Après plus de vingt ans de mise en œuvre, de nombreux acteurs estiment que l’accord devrait être révisé pour mieux refléter les objectifs actuels de diversification de l’Algérie. L’impact limité sur l’investissement productif européen et les bénéfices modestes pour les exportateurs algériens ont déclenché un débat économique plus large sur la façon d’améliorer et de rééquilibrer le cadre de coopération pour un bénéfice mutuel.

Selon vous, quels éléments clés les entreprises devraient-elles prendre en compte pour réussir leur entrée sur le marché algérien ?
L’Algérie est l’une des économies les plus prometteuses d’Afrique du Nord, soutenue par d’importantes ressources énergétiques et de grands projets de modernisation et d’industrialisation. Pour les entreprises étrangères, la réussite commence par la compréhension du contexte économique actuel, la construction de partenariats basés sur la confiance et l’adaptation des stratégies à un marché en rapide évolution. Les principaux avantages incluent la position stratégique de l’Algérie entre l’Europe et l’Afrique, des ressources naturelles et humaines abondantes, une économie de plus en plus ouverte et compétitive, des accords commerciaux préférentiels, l’égalité de traitement des investisseurs étrangers et locaux, des procédures administratives simplifiées et des infrastructures en amélioration continue. En bref, l’Algérie offre un fort potentiel pour les entreprises prêtes à s’engager sur son marché, investir dans des partenariats locaux et s’aligner sur sa transformation économique.

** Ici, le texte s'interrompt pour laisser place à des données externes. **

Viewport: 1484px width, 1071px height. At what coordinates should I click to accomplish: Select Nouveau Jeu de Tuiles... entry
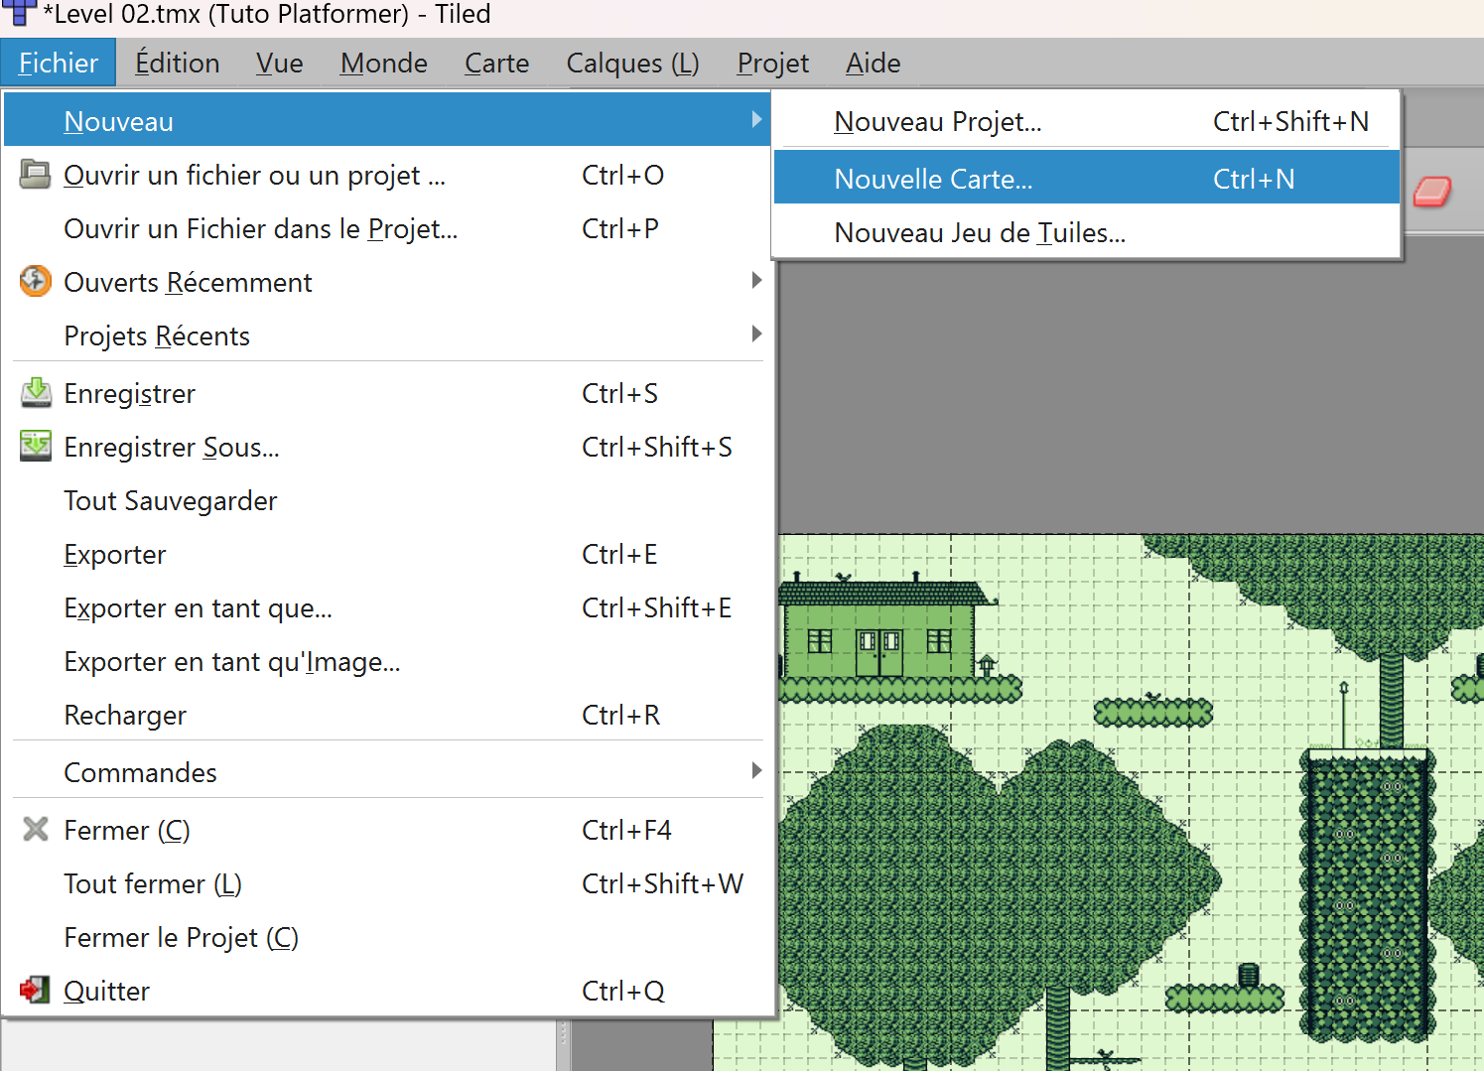[x=980, y=232]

Aujourd'hui, l'Algérie se positionne non seulement comme un fournisseur d'énergie, mais aussi comme un pont stratégique entre l'économie mature de l'Europe et les marchés en pleine expansion de l'Afrique. L'objectif est de transformer cette géographie en un avantage économique en développant des flux industriels, logistiques et énergétiques à forte valeur ajoutée entre les deux régions

Les membres de l’ASCAME ont beaucoup apprécié votre participation au Comité exécutif qui s’est tenu à Marseille en avril dernier. Pour l’avenir, quel rôle imaginez-vous pour votre Chambre au sein de l’ASCAME dans les mois à venir ?
Je tiens à remercier le Dr. Josep Santacreu, Président de l’ASCAME, pour son invitation et pour avoir confirmé ma position de Vice-Président au sein du comité exécutif. Je suis convaincu que le réseau des Chambres de l’ASCAME joue un rôle vital comme pont entre les institutions et les entreprises, en particulier les PME. Dans cet esprit, je soutiens pleinement les initiatives qui renforcent la coopération régionale, le développement économique et l’intégration méditerranéenne. Notre Chambre continuera à contribuer à des actions conjointes qui favorisent l’investissement, les partenariats et la compétitivité de la région, tout en renforçant la position de l’Algérie en tant que pôle économique émergent.

Quels projets communs CACI et ASCAME pourraient-ils développer à court et moyen terme ?
Mon objectif est de proposer des projets et des idées stratégiques élaborés grâce à des discussions inclusives et participatives avec les acteurs économiques d’ASCAME. Notre coopération se concentrera sur des initiatives qui reflètent des priorités communes et créent une valeur tangible pour la communauté d’affaires méditerranéenne.